"""
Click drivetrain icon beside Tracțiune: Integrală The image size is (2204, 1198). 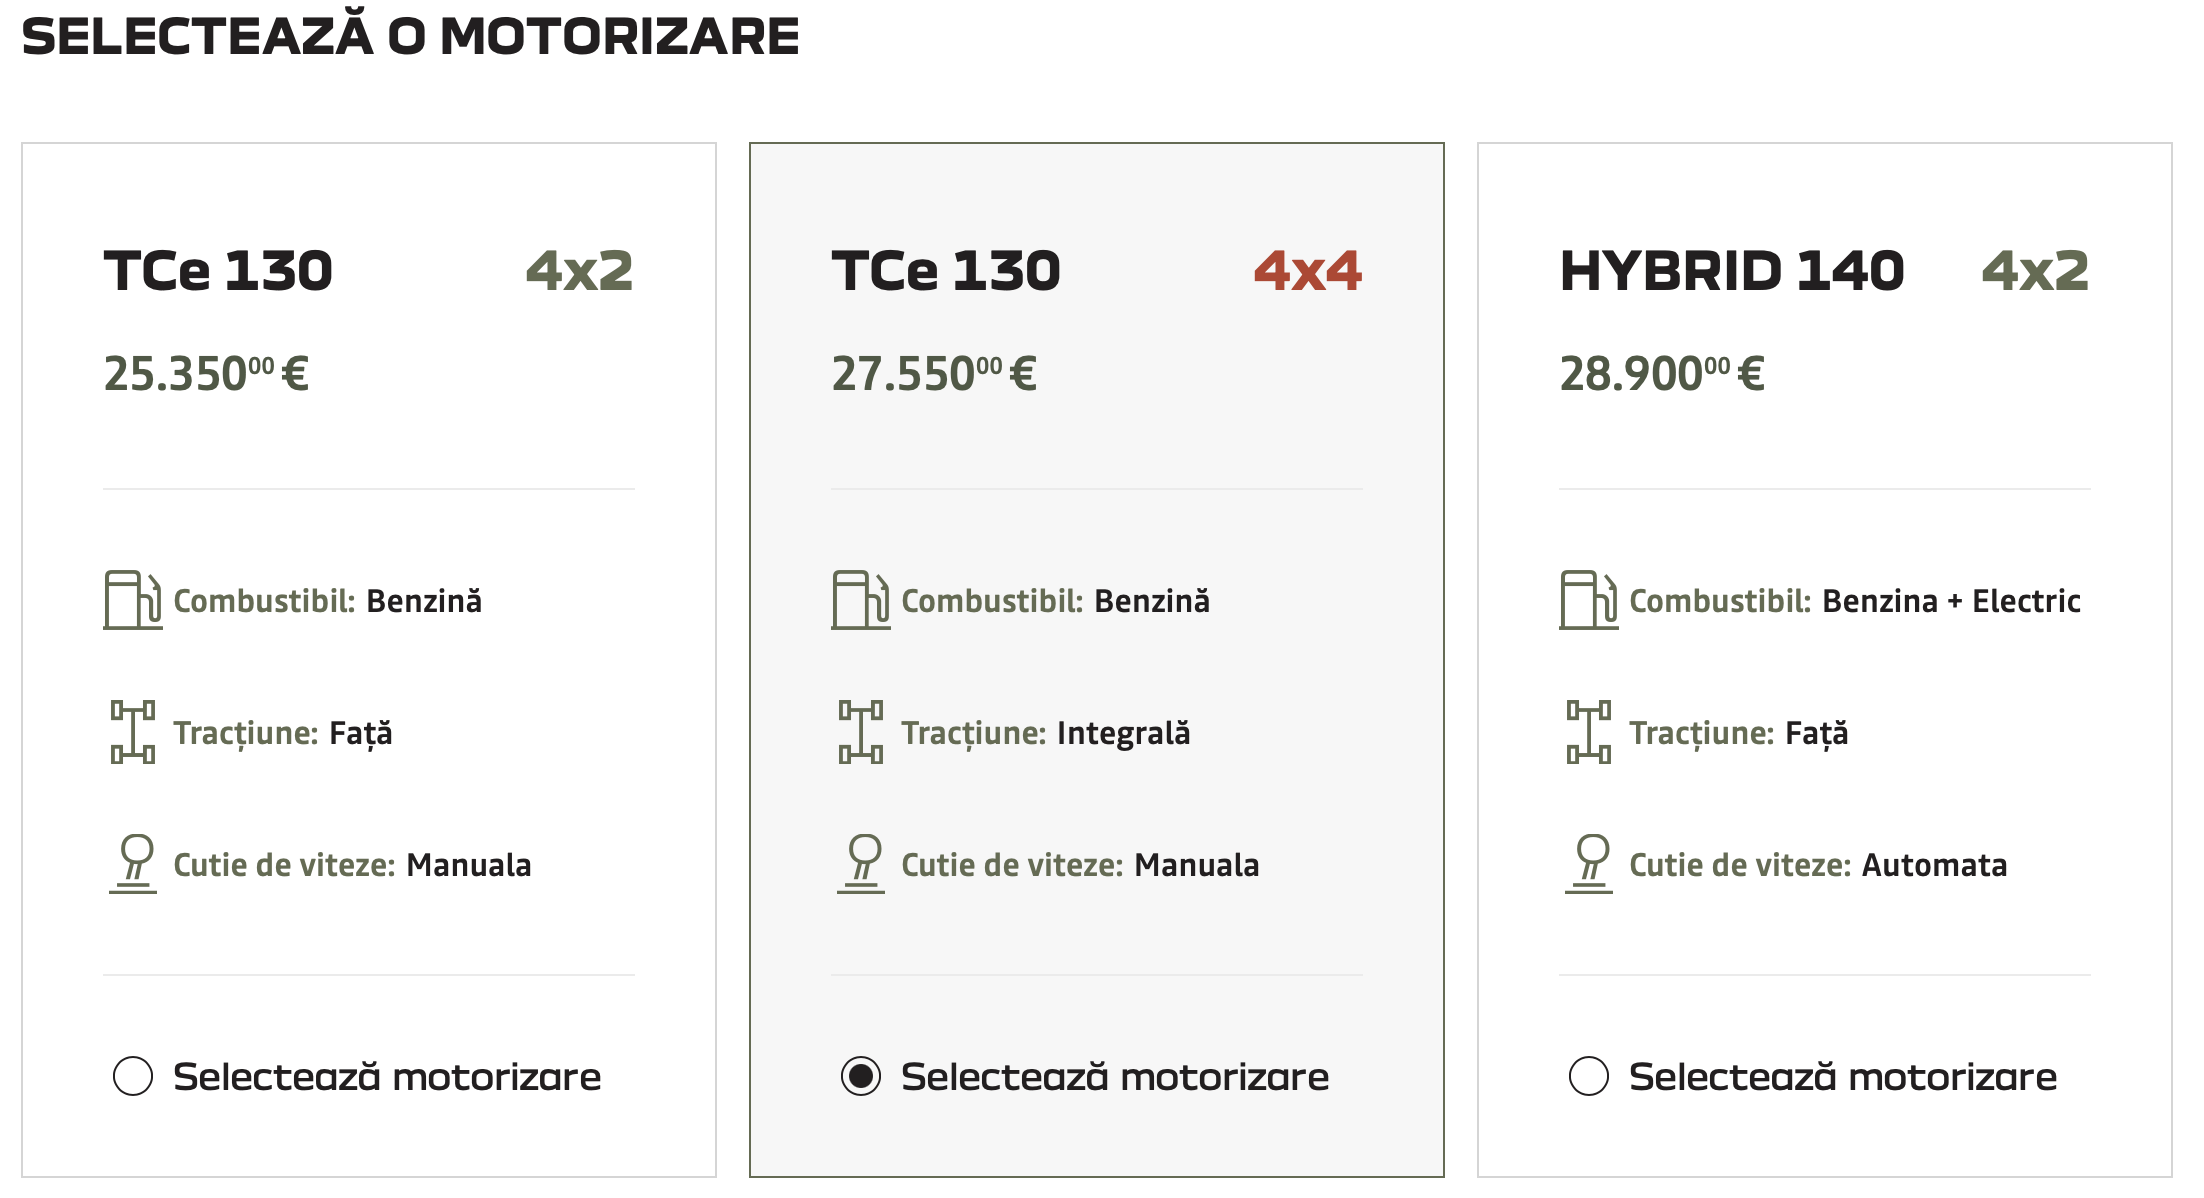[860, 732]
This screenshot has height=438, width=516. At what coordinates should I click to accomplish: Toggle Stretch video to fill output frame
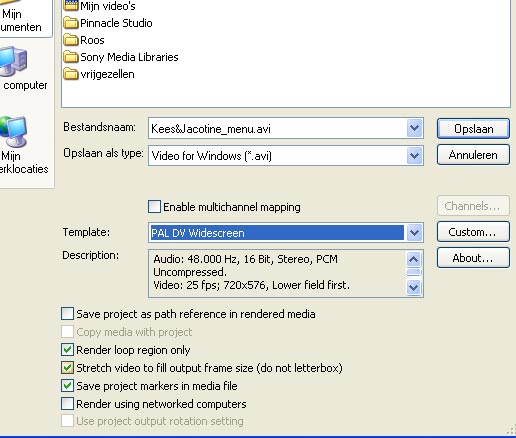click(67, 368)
"""
"""
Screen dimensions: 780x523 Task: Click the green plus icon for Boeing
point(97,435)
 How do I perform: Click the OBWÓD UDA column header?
"""
"""
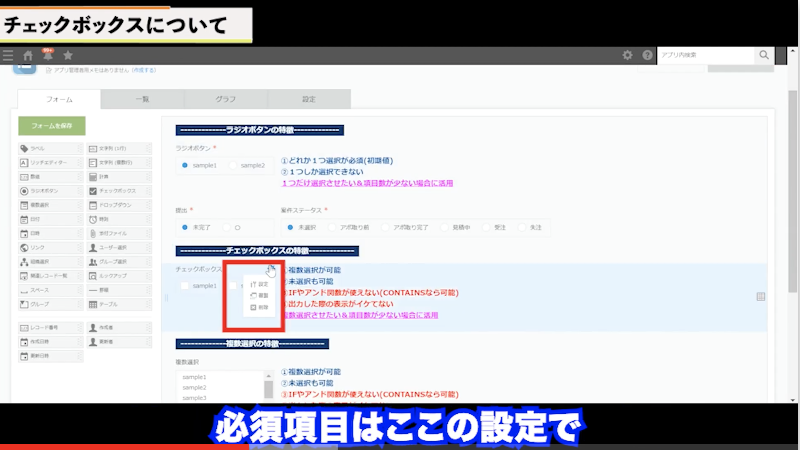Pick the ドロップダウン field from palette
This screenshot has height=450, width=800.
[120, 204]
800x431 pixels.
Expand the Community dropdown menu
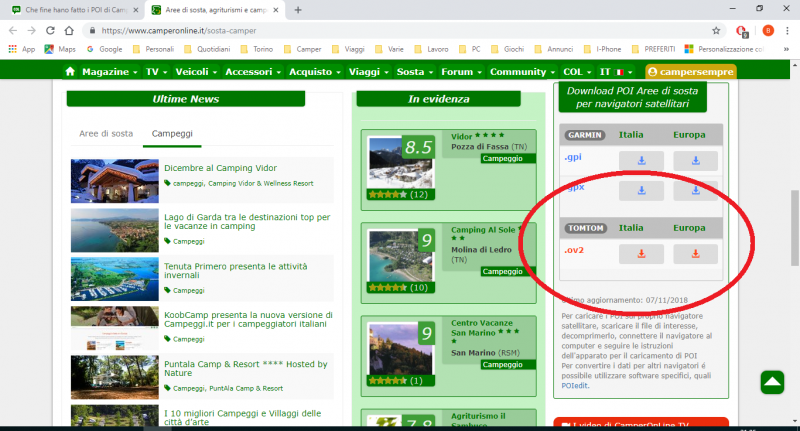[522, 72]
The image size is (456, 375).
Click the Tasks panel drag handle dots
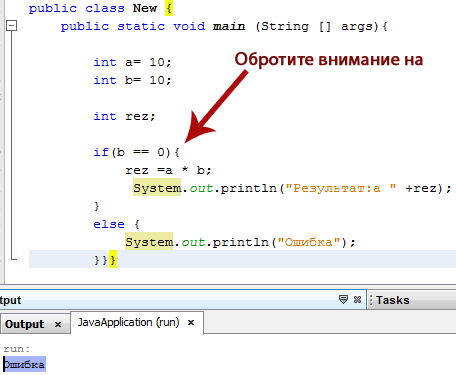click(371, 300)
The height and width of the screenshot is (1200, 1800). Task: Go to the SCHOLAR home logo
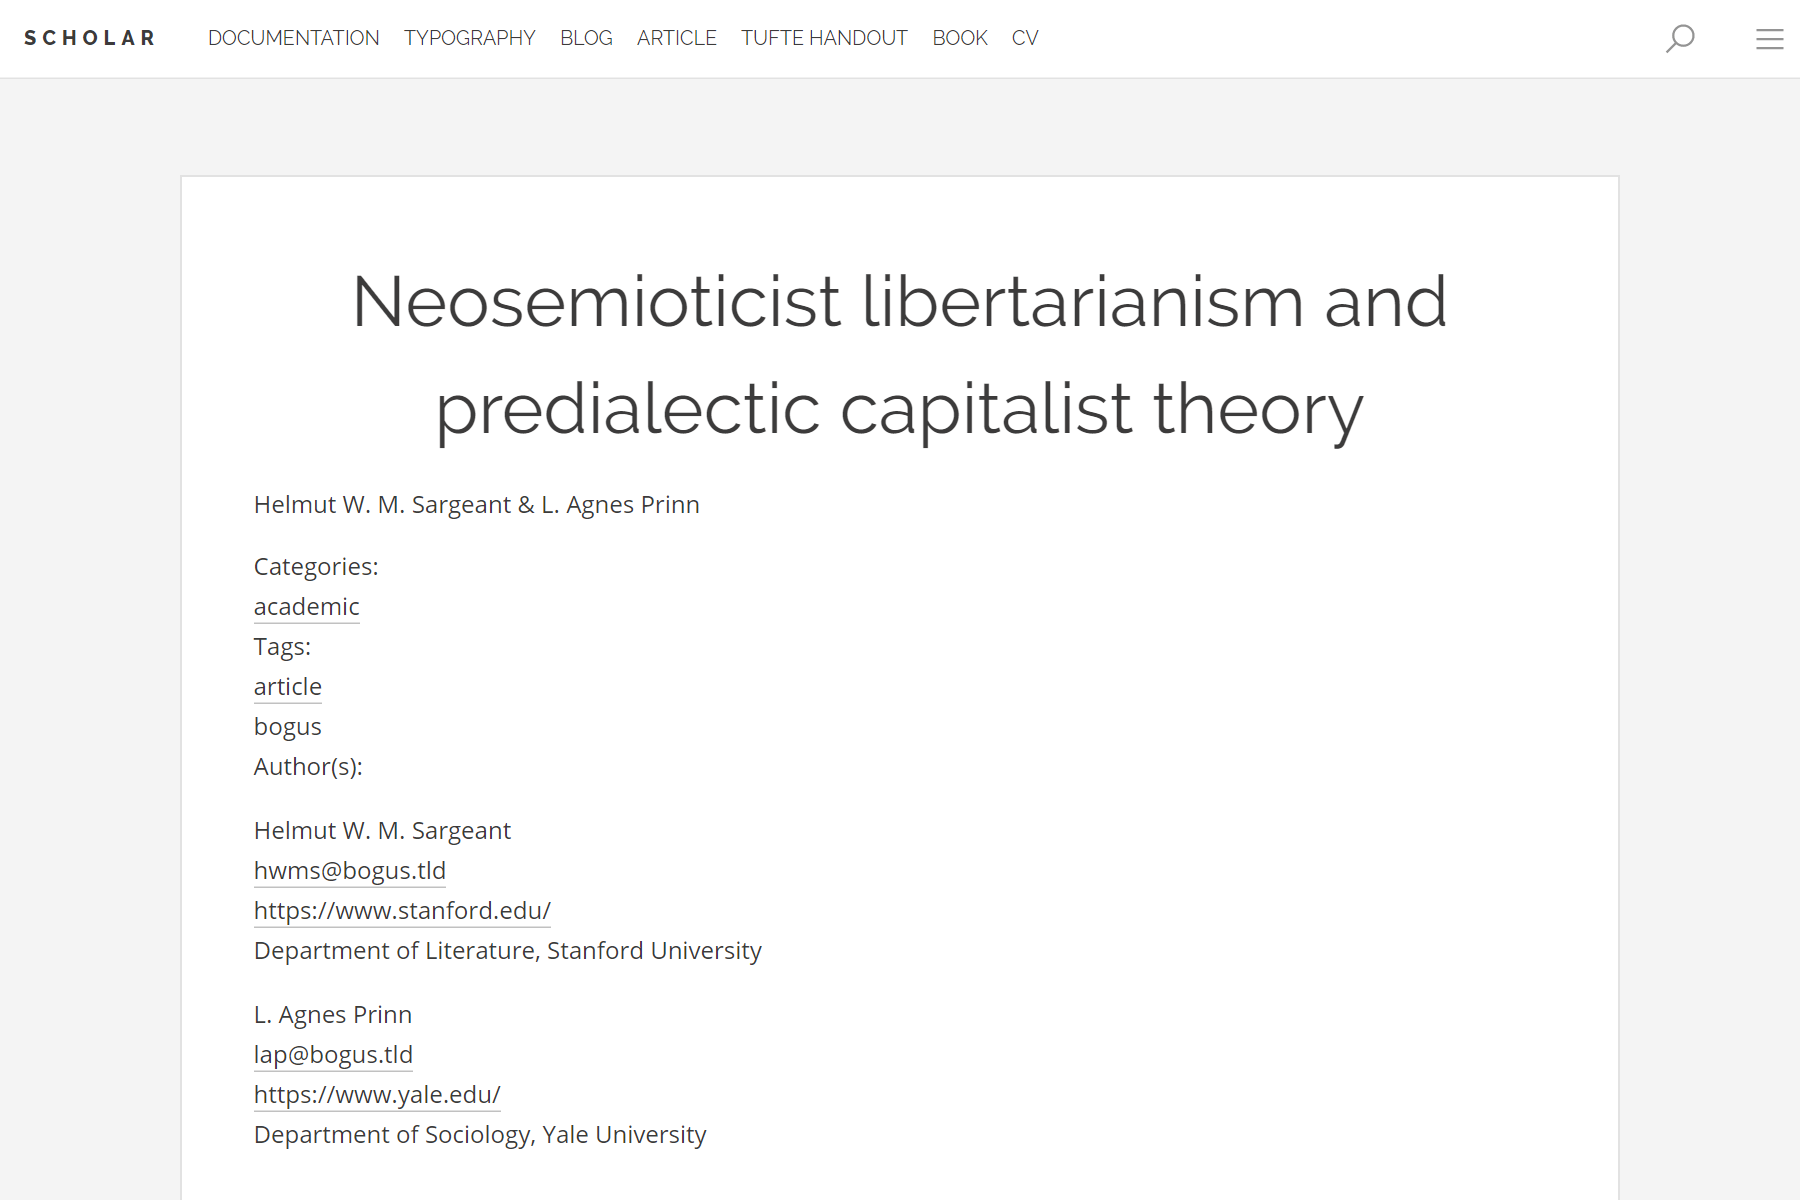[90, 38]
"""
From the listing above, repeat exactly the lines starting at the line that includes "Screen dimensions: 780x523" and ending at the line that includes "How do I perform: Click", with nothing outside that span.

RESULT OF THIS EXERCISE —
Screen dimensions: 780x523 Task: Click the green plus icon for Boeing
point(97,435)
 How do I perform: Click the OBWÓD UDA column header?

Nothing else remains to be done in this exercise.